Dans un univers numérique où les produits deviennent souvent de simples fichiers — pensons à la musique ou à la vidéo — et où la capacité à créer un marché repose sur la maîtrise d'une quantité immense d'informations, la donnée peut apparaître comme une sorte d'« or binaire » pourrait-on dire, la matière première précieuse dont tout dépend. C'est à la fois vrai et faux. Vrai parce que l'économie numérique — c'est-à-dire aujourd'hui l'économie tout court ­— est entièrement innervée de données et repose tout entière sur leur utilisation.

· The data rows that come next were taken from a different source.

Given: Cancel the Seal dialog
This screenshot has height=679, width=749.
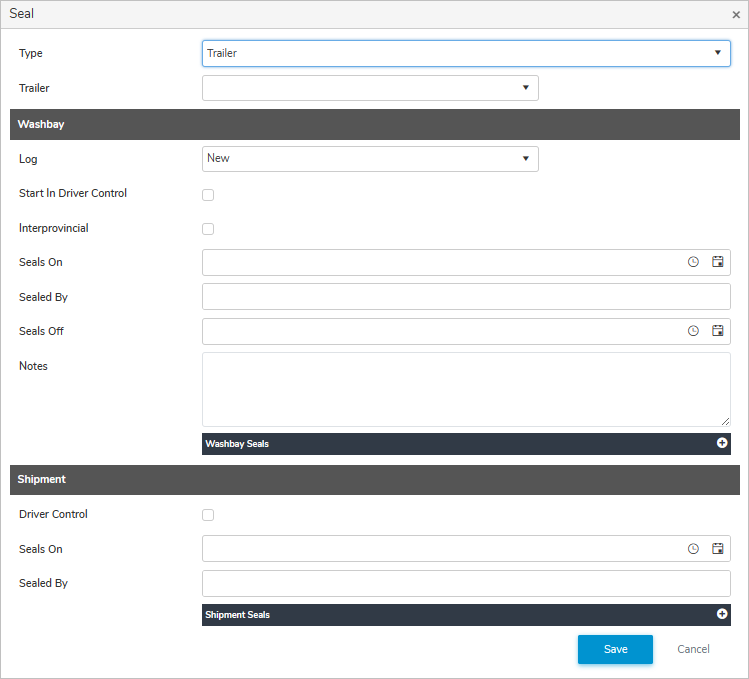Looking at the screenshot, I should point(693,649).
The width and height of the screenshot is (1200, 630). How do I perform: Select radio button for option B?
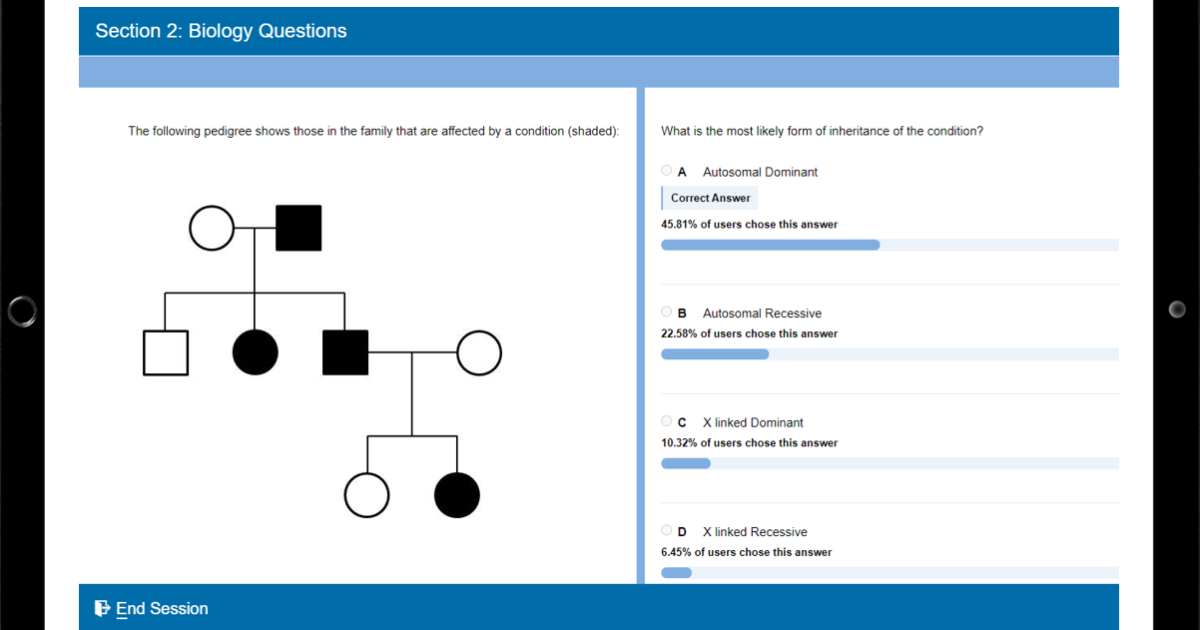pyautogui.click(x=667, y=312)
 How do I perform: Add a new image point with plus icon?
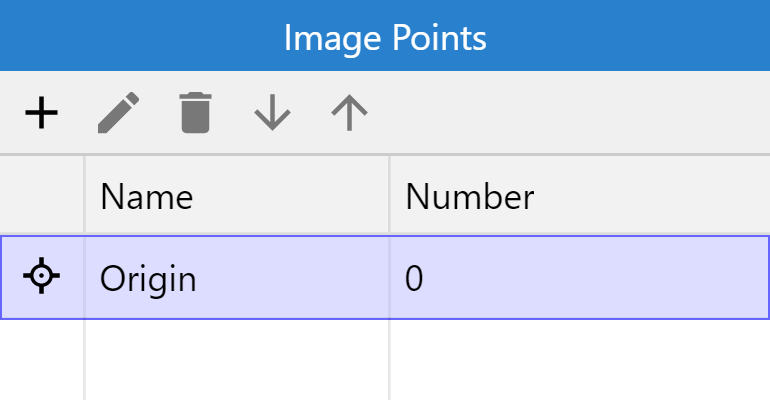pos(42,113)
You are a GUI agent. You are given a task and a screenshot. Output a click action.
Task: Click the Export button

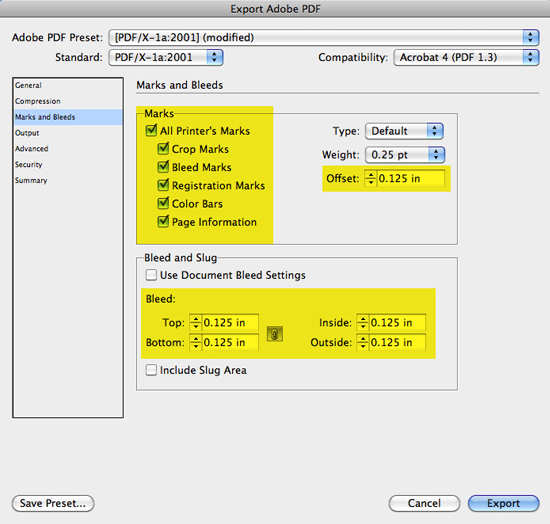(x=503, y=503)
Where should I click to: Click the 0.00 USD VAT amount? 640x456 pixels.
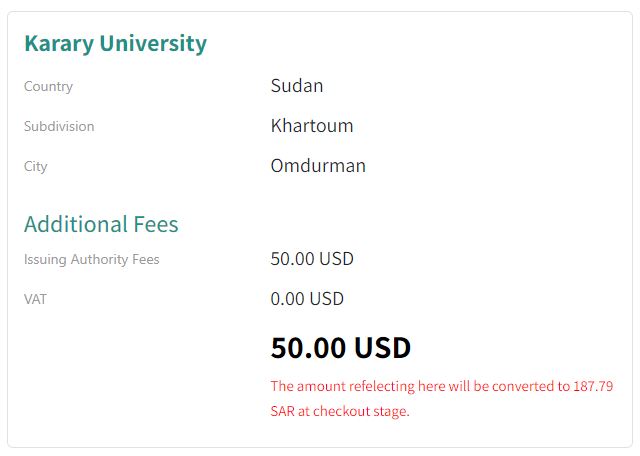307,299
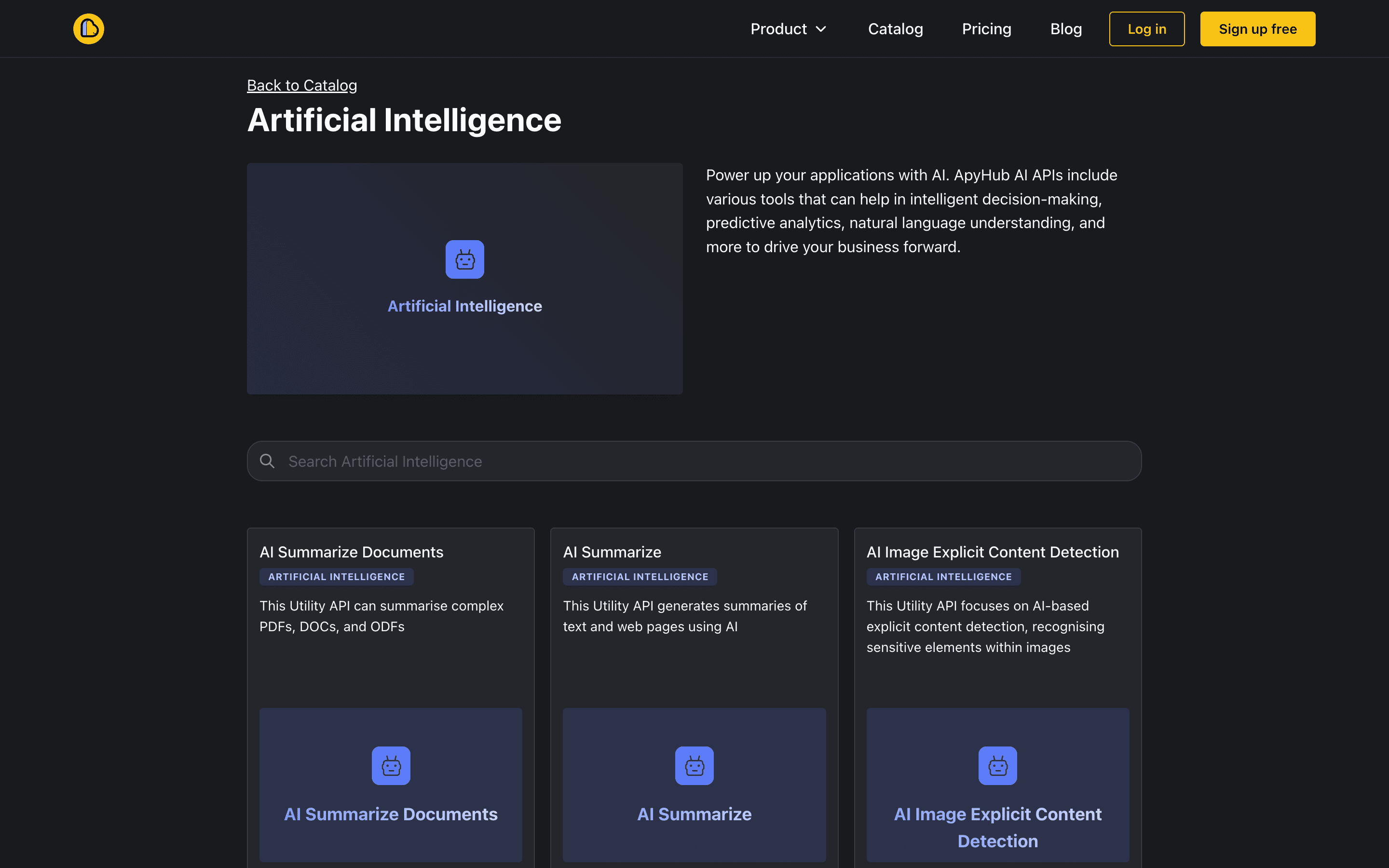This screenshot has height=868, width=1389.
Task: Click the Sign up free button
Action: (1257, 29)
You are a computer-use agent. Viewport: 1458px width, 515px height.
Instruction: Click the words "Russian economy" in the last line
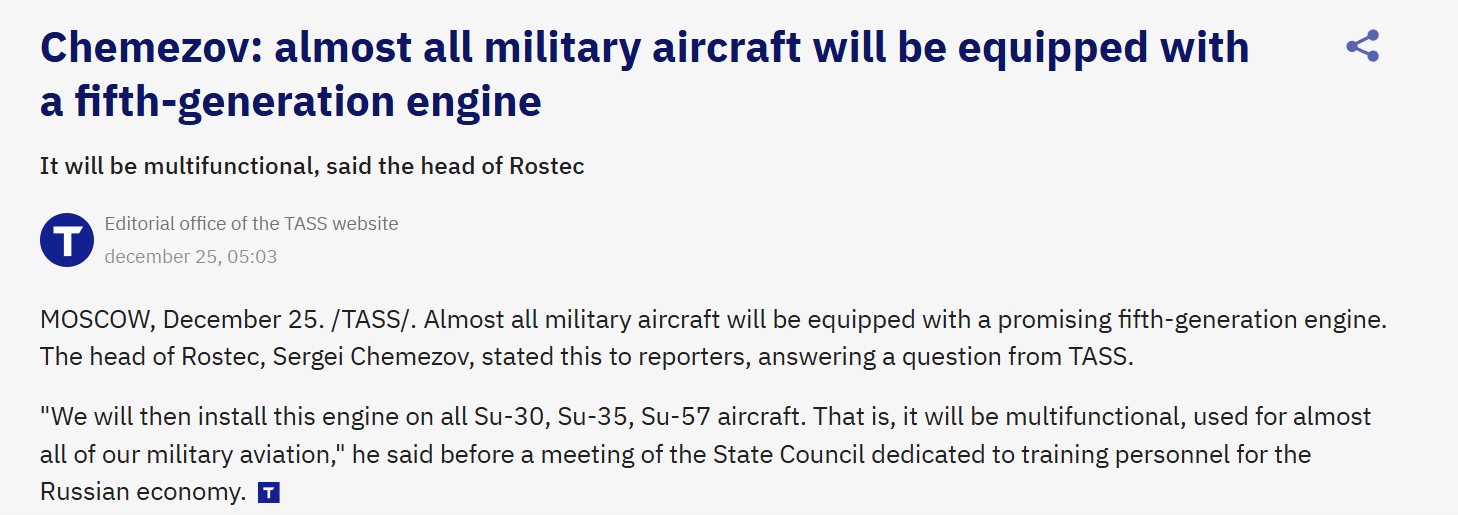tap(142, 492)
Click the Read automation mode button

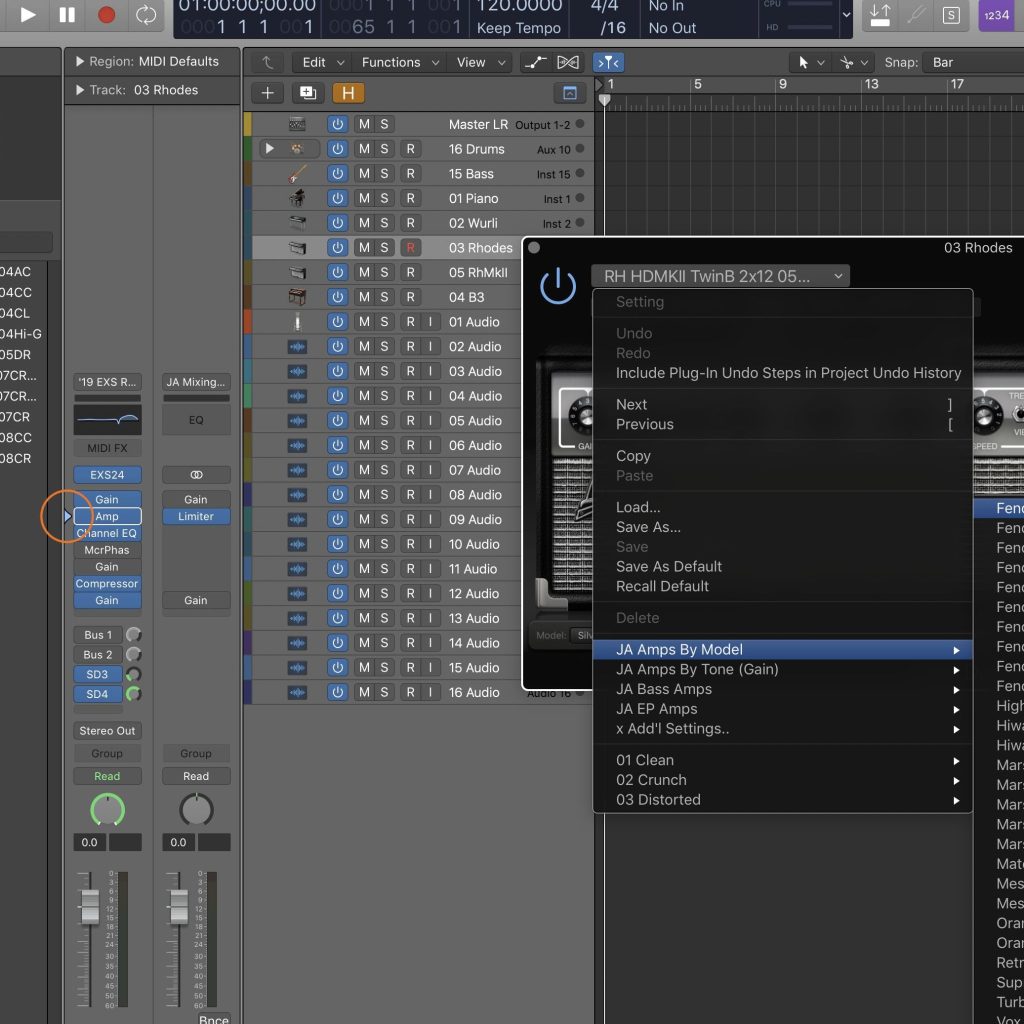click(x=107, y=775)
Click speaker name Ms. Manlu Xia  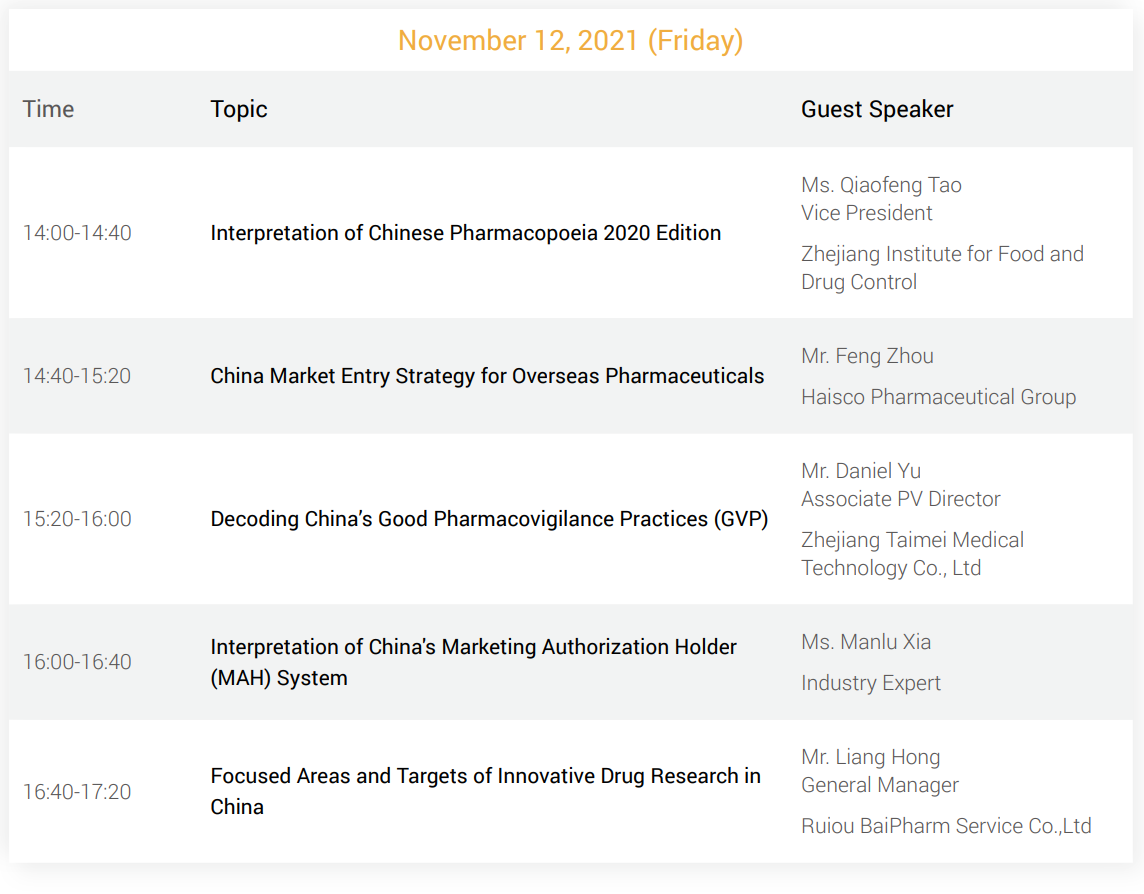(866, 641)
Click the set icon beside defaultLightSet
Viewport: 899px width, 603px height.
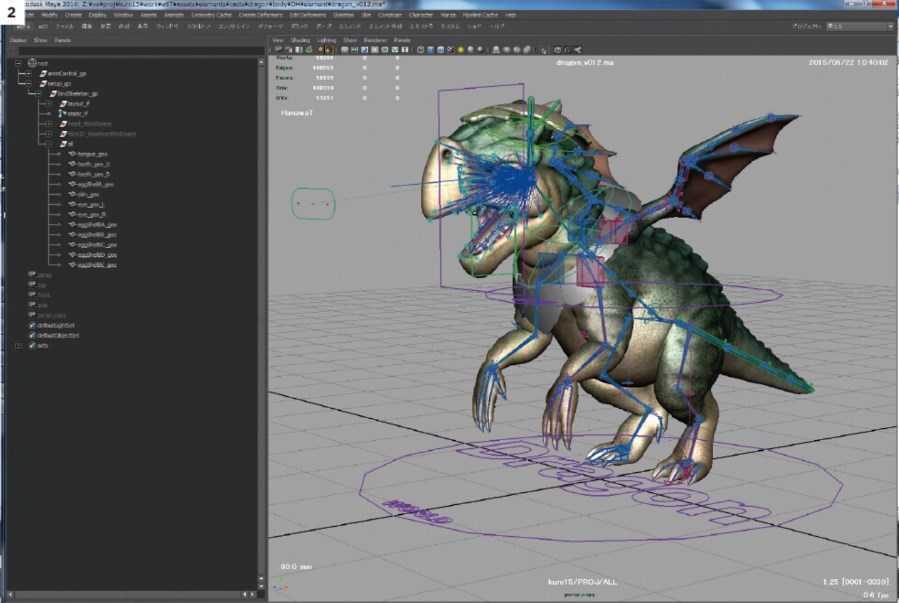[33, 325]
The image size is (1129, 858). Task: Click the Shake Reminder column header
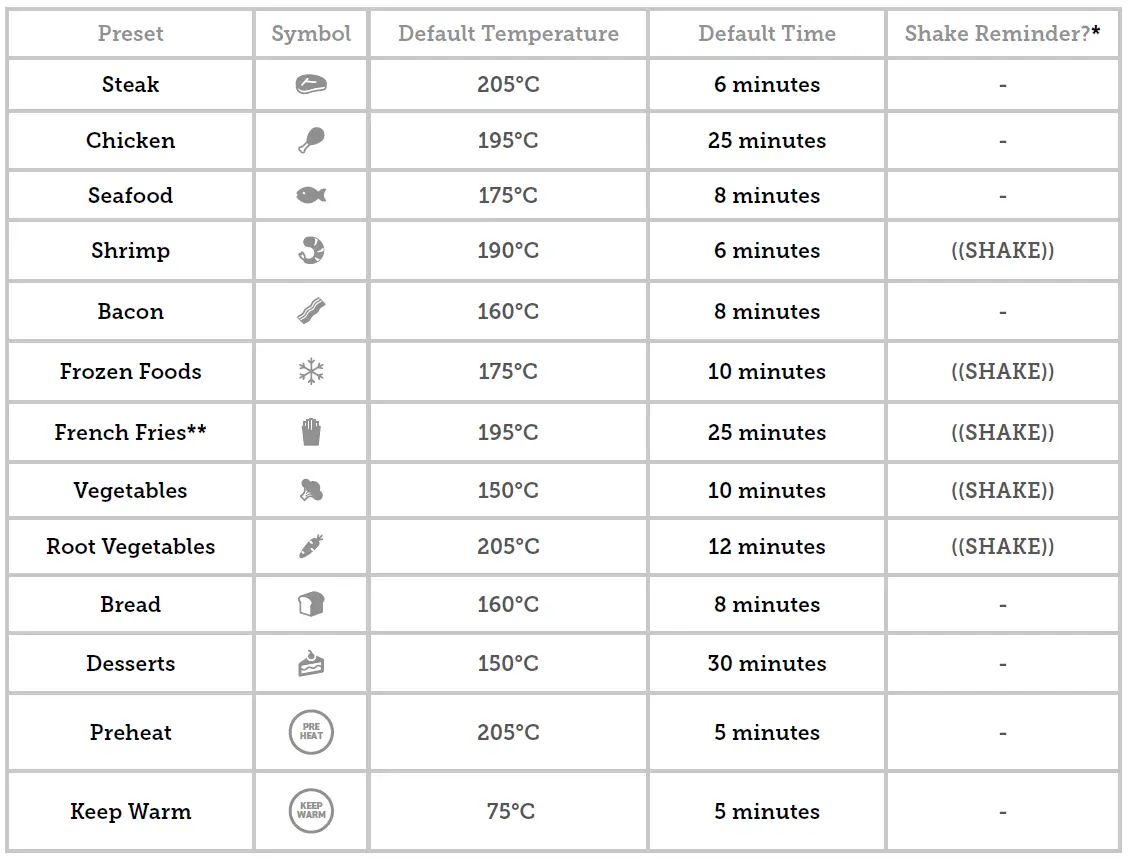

Capter les données ne crée pas de valeur, les traiter oui

Faux parce que l'accès aux données et la capacité à les capter ne suffit pas à la création de valeur. Cette valeur vient au contraire de la capacité à les traiter. Internet, pour le dire autrement, est le lieu où la donnée, parce qu'elle est omniprésente et infiniment abondante, n'a paradoxalement plus de valeur — alors qu'elle en avait dans l'ancienne économie parce qu'elle était rare. C'est se tromper lourdement sur la nature du mécanisme de création de valeur que de penser que la donnée en est la clé de répartition qu'il serait dès lors pertinent de taxer : c'est la capacité à en trier les éléments pour en extraire du sens et les traduire dans un service pertinent — mise en relation d'acteurs du marché, ciblage de communication, etc. — qui détermine la valeur.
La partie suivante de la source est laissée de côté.